(Supplied information Opens)
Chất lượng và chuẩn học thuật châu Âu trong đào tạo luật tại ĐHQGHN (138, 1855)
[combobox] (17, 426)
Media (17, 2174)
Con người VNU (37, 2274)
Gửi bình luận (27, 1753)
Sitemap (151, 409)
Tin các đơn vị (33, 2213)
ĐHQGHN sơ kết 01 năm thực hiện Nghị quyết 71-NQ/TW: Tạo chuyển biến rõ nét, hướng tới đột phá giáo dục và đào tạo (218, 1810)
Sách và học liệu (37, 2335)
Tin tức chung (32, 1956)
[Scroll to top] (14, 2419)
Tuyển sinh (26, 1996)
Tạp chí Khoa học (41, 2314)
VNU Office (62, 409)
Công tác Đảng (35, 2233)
(Supplied information Closes)
[Exercise objective]: What is wanted is the full set of entries above, reproduced exactly.

[Answer below]:
Chất lượng và chuẩn học thuật châu Âu trong đào tạo luật tại ĐHQGHN (138, 1855)
[combobox] (17, 426)
Media (17, 2174)
Con người VNU (37, 2274)
Gửi bình luận (27, 1753)
Sitemap (151, 409)
Tin các đơn vị (33, 2213)
ĐHQGHN sơ kết 01 năm thực hiện Nghị quyết 71-NQ/TW: Tạo chuyển biến rõ nét, hướng tới đột phá giáo dục và đào tạo (218, 1810)
Sách và học liệu (37, 2335)
Tin tức chung (32, 1956)
[Scroll to top] (14, 2419)
Tuyển sinh (26, 1996)
Tạp chí Khoa học (41, 2314)
VNU Office (62, 409)
Công tác Đảng (35, 2233)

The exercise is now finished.